Hungarian actress (born 1980)

Katalin Vad (born 16 January 1980), known by her stage name Michelle Wild (vad literally meaning "wild" in Hungarian), is a Hungarian actress and former pornographic actress who worked mainly for Private Media Group (international) and LUXx Video (Hungary).

==Career==
Her first adult film, Sex Opera, was shot in 2001, and she subsequently worked repeatedly with the same company, Private Media Group, and the director Kovi, producing such adult films as Brides & Bitches and The Sex Secrets of the Paparazzi. She has also worked with such prominent porn directors as Rocco Siffredi (Animal Trainer 5) and Christoph Clark in "Euro Angels" films saga.

In 2003, Private produced a semi-documentary-style adult film entitled The Private Life of Michelle Wild.
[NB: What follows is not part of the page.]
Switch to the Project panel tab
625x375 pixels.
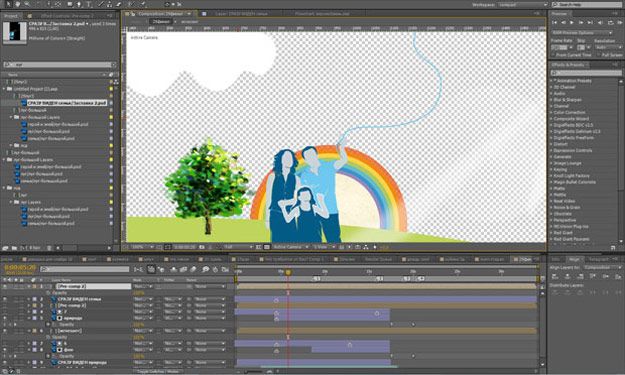pos(11,16)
The film featured snippets of Wild speaking about her desires, interspersed with scenes from her previous films.

She had a regular column in the men's magazine FHM and co-hosted a late night radio talk show. She met her future husband, a cocktail bartender, when he was a guest on her radio show.

She played "Ivett Janovics", a nurse in a hospital-themed daily soap opera called Jóban Rosszban ("Good Times, Bad Times") on Hungary's TV2.

Since her retirement from the adult business and the birth of her daughter, she has said, in several interviews in Hungary, that she has completely changed and, although she does not deny her past, she would not take the porn actress road again.

In 2009, she appeared in the documentary The Outsiders, which looks at the artists who "challenge the extremes of sexuality in art".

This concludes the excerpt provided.